Data excerpts
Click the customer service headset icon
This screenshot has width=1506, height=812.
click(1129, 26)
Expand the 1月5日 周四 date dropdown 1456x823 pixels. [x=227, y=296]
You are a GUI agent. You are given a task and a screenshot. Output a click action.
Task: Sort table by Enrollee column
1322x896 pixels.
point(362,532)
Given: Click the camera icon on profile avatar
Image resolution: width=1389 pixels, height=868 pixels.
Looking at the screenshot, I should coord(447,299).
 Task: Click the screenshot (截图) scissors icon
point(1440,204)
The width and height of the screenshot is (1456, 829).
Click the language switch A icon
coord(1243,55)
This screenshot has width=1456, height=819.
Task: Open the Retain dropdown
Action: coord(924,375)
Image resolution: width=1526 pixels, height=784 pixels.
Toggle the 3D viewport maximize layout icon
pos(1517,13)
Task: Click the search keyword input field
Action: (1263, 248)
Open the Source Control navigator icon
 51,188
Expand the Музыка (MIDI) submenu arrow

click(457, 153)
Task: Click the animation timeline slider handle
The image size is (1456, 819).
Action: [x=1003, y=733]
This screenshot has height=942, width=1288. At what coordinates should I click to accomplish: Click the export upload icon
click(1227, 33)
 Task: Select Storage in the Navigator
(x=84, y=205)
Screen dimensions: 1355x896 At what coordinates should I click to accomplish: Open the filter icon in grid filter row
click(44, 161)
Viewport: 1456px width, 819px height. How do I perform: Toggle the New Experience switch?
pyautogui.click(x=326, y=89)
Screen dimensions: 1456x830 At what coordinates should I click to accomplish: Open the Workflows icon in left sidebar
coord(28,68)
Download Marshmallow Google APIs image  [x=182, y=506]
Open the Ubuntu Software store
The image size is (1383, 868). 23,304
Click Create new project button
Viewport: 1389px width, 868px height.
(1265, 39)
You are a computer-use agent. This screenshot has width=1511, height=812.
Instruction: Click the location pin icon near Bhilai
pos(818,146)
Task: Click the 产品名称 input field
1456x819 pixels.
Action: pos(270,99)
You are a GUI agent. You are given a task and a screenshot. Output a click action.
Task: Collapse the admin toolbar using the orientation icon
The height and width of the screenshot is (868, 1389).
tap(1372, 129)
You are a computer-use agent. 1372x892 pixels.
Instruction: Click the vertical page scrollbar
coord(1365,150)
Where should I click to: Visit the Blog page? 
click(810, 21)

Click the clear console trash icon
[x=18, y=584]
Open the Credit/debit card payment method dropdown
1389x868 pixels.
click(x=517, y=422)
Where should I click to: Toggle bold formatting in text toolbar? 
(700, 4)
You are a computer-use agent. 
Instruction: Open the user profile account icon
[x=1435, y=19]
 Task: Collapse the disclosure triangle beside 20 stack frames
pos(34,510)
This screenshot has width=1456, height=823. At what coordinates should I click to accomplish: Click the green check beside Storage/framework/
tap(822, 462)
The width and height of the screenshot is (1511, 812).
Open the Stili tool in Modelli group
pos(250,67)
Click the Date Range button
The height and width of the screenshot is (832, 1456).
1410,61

* To do: Reproduce the data. Keep it exact.

* Result of this exercise:
Click the customer service headset icon
This screenshot has width=1506, height=812.
click(1129, 26)
Expand the 1月5日 周四 date dropdown 1456x823 pixels. [x=227, y=296]
You are a GUI agent. You are given a task and a screenshot. Output a click action.
Task: Sort table by Enrollee column
1322x896 pixels.
point(362,532)
Given: Click the camera icon on profile avatar
Image resolution: width=1389 pixels, height=868 pixels.
Looking at the screenshot, I should coord(447,299).
 Task: Click the screenshot (截图) scissors icon
point(1440,204)
The width and height of the screenshot is (1456, 829).
Click the language switch A icon
coord(1243,55)
This screenshot has width=1456, height=819.
Task: Open the Retain dropdown
Action: coord(924,375)
Image resolution: width=1526 pixels, height=784 pixels.
Toggle the 3D viewport maximize layout icon
pos(1517,13)
Task: Click the search keyword input field
Action: (1263, 248)
Open the Source Control navigator icon
 51,188
Expand the Музыка (MIDI) submenu arrow

click(457, 153)
Task: Click the animation timeline slider handle
The image size is (1456, 819).
Action: [x=1003, y=733]
This screenshot has height=942, width=1288. At what coordinates should I click to accomplish: Click the export upload icon
click(1227, 33)
 Task: Select Storage in the Navigator
(x=84, y=205)
Screen dimensions: 1355x896 At what coordinates should I click to accomplish: Open the filter icon in grid filter row
click(44, 161)
Viewport: 1456px width, 819px height. How do I perform: Toggle the New Experience switch?
pyautogui.click(x=326, y=89)
Screen dimensions: 1456x830 At what coordinates should I click to accomplish: Open the Workflows icon in left sidebar
coord(28,68)
Download Marshmallow Google APIs image  [x=182, y=506]
Open the Ubuntu Software store
The image size is (1383, 868). 23,304
Click Create new project button
Viewport: 1389px width, 868px height.
(1265, 39)
You are a computer-use agent. This screenshot has width=1511, height=812.
Instruction: Click the location pin icon near Bhilai
pos(818,146)
Task: Click the 产品名称 input field
1456x819 pixels.
Action: pos(270,99)
You are a GUI agent. You are given a task and a screenshot. Output a click action.
Task: Collapse the admin toolbar using the orientation icon
The height and width of the screenshot is (868, 1389).
tap(1372, 129)
You are a computer-use agent. 1372x892 pixels.
Instruction: Click the vertical page scrollbar
coord(1365,150)
Where should I click to: Visit the Blog page? 
click(810, 21)

Click the clear console trash icon
[x=18, y=584]
Open the Credit/debit card payment method dropdown
1389x868 pixels.
click(x=517, y=422)
Where should I click to: Toggle bold formatting in text toolbar? 
(700, 4)
You are a computer-use agent. 
Instruction: Open the user profile account icon
[x=1435, y=19]
 Task: Collapse the disclosure triangle beside 20 stack frames
pos(34,510)
This screenshot has width=1456, height=823. At what coordinates should I click to accomplish: Click the green check beside Storage/framework/
tap(822, 462)
The width and height of the screenshot is (1511, 812).
Open the Stili tool in Modelli group
pos(250,67)
Click the Date Range button
The height and width of the screenshot is (832, 1456).
1410,61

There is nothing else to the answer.